(Rows from a data collection)
===============

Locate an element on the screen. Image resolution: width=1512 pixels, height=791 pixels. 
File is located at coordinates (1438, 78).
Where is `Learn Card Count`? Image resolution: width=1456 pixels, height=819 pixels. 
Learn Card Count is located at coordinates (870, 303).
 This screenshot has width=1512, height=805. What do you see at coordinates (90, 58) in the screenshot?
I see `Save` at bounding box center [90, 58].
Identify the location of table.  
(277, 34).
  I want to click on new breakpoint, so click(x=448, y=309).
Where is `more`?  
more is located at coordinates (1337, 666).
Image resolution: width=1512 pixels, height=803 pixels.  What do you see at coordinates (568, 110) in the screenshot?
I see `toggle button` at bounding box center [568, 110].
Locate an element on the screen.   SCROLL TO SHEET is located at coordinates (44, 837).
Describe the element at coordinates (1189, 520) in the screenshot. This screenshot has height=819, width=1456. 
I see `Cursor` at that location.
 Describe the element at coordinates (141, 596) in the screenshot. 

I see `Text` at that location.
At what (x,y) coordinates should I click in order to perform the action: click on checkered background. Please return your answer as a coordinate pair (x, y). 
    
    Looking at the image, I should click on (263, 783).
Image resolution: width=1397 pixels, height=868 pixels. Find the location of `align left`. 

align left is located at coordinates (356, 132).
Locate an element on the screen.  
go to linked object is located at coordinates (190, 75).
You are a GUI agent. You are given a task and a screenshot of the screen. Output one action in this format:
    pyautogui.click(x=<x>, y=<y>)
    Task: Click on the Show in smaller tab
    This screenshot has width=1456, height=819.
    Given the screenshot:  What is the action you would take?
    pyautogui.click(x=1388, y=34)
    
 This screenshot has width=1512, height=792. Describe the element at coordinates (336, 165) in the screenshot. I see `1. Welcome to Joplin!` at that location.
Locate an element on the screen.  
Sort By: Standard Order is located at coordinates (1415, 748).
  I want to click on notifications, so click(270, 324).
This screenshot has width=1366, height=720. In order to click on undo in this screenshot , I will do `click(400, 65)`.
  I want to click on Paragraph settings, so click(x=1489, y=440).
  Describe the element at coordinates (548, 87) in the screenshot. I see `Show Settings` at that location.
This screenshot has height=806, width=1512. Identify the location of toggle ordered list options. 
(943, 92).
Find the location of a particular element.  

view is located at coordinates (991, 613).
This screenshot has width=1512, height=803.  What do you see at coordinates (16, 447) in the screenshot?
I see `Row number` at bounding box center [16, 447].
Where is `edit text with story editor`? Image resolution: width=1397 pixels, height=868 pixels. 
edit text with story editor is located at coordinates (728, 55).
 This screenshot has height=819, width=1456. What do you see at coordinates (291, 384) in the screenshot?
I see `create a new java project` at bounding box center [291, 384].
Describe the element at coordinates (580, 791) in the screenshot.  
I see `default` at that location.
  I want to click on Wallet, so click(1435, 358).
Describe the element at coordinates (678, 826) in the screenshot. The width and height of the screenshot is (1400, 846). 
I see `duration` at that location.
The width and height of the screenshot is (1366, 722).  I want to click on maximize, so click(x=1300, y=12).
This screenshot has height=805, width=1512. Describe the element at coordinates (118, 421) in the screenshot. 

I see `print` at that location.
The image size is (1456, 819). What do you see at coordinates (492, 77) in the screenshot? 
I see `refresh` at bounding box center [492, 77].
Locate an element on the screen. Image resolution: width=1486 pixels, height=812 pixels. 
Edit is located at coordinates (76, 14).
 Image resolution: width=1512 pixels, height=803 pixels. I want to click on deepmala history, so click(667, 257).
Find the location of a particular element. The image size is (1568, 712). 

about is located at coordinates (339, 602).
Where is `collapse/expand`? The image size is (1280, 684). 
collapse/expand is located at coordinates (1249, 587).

===============

* _EXERCISE TASK_
Repeat every row above word for word, without changing anything.

* _SOLUTION TO THIS TASK_
Locate an element on the screen. Image resolution: width=1512 pixels, height=791 pixels. 
File is located at coordinates (1438, 78).
Where is `Learn Card Count`? Image resolution: width=1456 pixels, height=819 pixels. 
Learn Card Count is located at coordinates (870, 303).
 This screenshot has width=1512, height=805. What do you see at coordinates (90, 58) in the screenshot?
I see `Save` at bounding box center [90, 58].
Identify the location of table.  
(277, 34).
  I want to click on new breakpoint, so click(x=448, y=309).
Where is `more`?  
more is located at coordinates (1337, 666).
Image resolution: width=1512 pixels, height=803 pixels.  What do you see at coordinates (568, 110) in the screenshot?
I see `toggle button` at bounding box center [568, 110].
Locate an element on the screen.   SCROLL TO SHEET is located at coordinates (44, 837).
Describe the element at coordinates (1189, 520) in the screenshot. This screenshot has height=819, width=1456. 
I see `Cursor` at that location.
 Describe the element at coordinates (141, 596) in the screenshot. 

I see `Text` at that location.
At what (x,y) coordinates should I click in order to perform the action: click on checkered background. Please return your answer as a coordinate pair (x, y). 
    
    Looking at the image, I should click on (263, 783).
Image resolution: width=1397 pixels, height=868 pixels. Find the location of `align left`. 

align left is located at coordinates (356, 132).
Locate an element on the screen.  
go to linked object is located at coordinates (190, 75).
You are a GUI agent. You are given a task and a screenshot of the screen. Output one action in this format:
    pyautogui.click(x=<x>, y=<y>)
    Task: Click on the Show in smaller tab
    This screenshot has width=1456, height=819.
    Given the screenshot:  What is the action you would take?
    pyautogui.click(x=1388, y=34)
    
 This screenshot has width=1512, height=792. Describe the element at coordinates (336, 165) in the screenshot. I see `1. Welcome to Joplin!` at that location.
Locate an element on the screen.  
Sort By: Standard Order is located at coordinates (1415, 748).
  I want to click on notifications, so click(270, 324).
This screenshot has width=1366, height=720. In order to click on undo in this screenshot , I will do `click(400, 65)`.
  I want to click on Paragraph settings, so click(x=1489, y=440).
  Describe the element at coordinates (548, 87) in the screenshot. I see `Show Settings` at that location.
This screenshot has height=806, width=1512. Identify the location of toggle ordered list options. 
(943, 92).
Find the location of a particular element.  

view is located at coordinates (991, 613).
This screenshot has width=1512, height=803.  What do you see at coordinates (16, 447) in the screenshot?
I see `Row number` at bounding box center [16, 447].
Where is `edit text with story editor`? Image resolution: width=1397 pixels, height=868 pixels. 
edit text with story editor is located at coordinates (728, 55).
 This screenshot has height=819, width=1456. What do you see at coordinates (291, 384) in the screenshot?
I see `create a new java project` at bounding box center [291, 384].
Describe the element at coordinates (580, 791) in the screenshot.  
I see `default` at that location.
  I want to click on Wallet, so click(1435, 358).
Describe the element at coordinates (678, 826) in the screenshot. The width and height of the screenshot is (1400, 846). 
I see `duration` at that location.
The width and height of the screenshot is (1366, 722).  I want to click on maximize, so click(x=1300, y=12).
This screenshot has height=805, width=1512. Describe the element at coordinates (118, 421) in the screenshot. 

I see `print` at that location.
The image size is (1456, 819). What do you see at coordinates (492, 77) in the screenshot? 
I see `refresh` at bounding box center [492, 77].
Locate an element on the screen. Image resolution: width=1486 pixels, height=812 pixels. 
Edit is located at coordinates (76, 14).
 Image resolution: width=1512 pixels, height=803 pixels. I want to click on deepmala history, so click(667, 257).
Find the location of a particular element. The image size is (1568, 712). 

about is located at coordinates (339, 602).
Where is `collapse/expand`? The image size is (1280, 684). 
collapse/expand is located at coordinates (1249, 587).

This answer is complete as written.